Tag: Assorted

Assorted Notes about Ambient Occlusion by Greg Coombe

by put3d on ก.ย..27, 2009, under Article, Tutorial

Motivation

Ambient occlusion is a lighting technique used to give models a global illumination-like effect, as if it were lit from the entire hemisphere (rather than a point light). A set of visibility samples are collected from the hemisphere above a point, and a scalar “ambient occlusion” value is computed based on the percentage of unoccluded samples. For a nice overview of ambient occlusion, check out Steve Hill’s article in Gamastura. Some other very good ambient occlusion tutorials have been written by Zhang Jian, Bob Moyer, and Andrew Whitehurst.

Approaches

There are two basic approaches for computing ambient occlusion. The first is ray tracing; simply shoot out rays in uniform pattern across the hemisphere. The percentage of rays that hit geometry is divided by the total number of rays to get a scalar value. This could also be done with hardware rendering by placing a camera at every triangle and counting the percentage of the hemisphere that is visible. Since this requires computing occlusion at every triangle, this approach is in general O(N^2), although with efficiency structures (such as bounding volume hierarchies) it can be reduced to O(NlogN).

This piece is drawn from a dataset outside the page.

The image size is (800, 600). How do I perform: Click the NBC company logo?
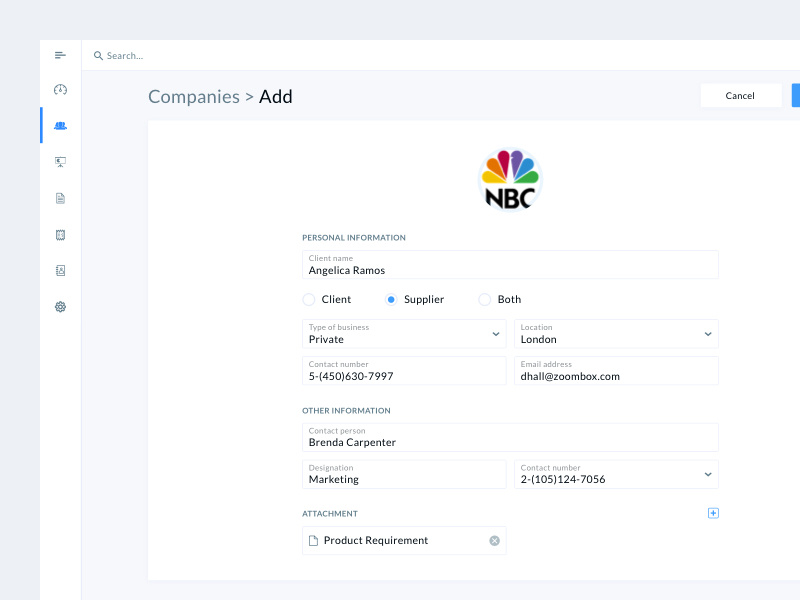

The second approach is an “outside-looking-in” approach. The model is rendered from a set of M random points on the sphere surrounding the model. The occlusion information is stored for each viewpoint, and averaged. The complexity of this approach is O(N*M), or O(MlogN) with efficiency structures. Since M is generally much smaller than N, this makes it interesting for realtime work. Since this is the approach I am interested in, let me explain the algorithm in more detail.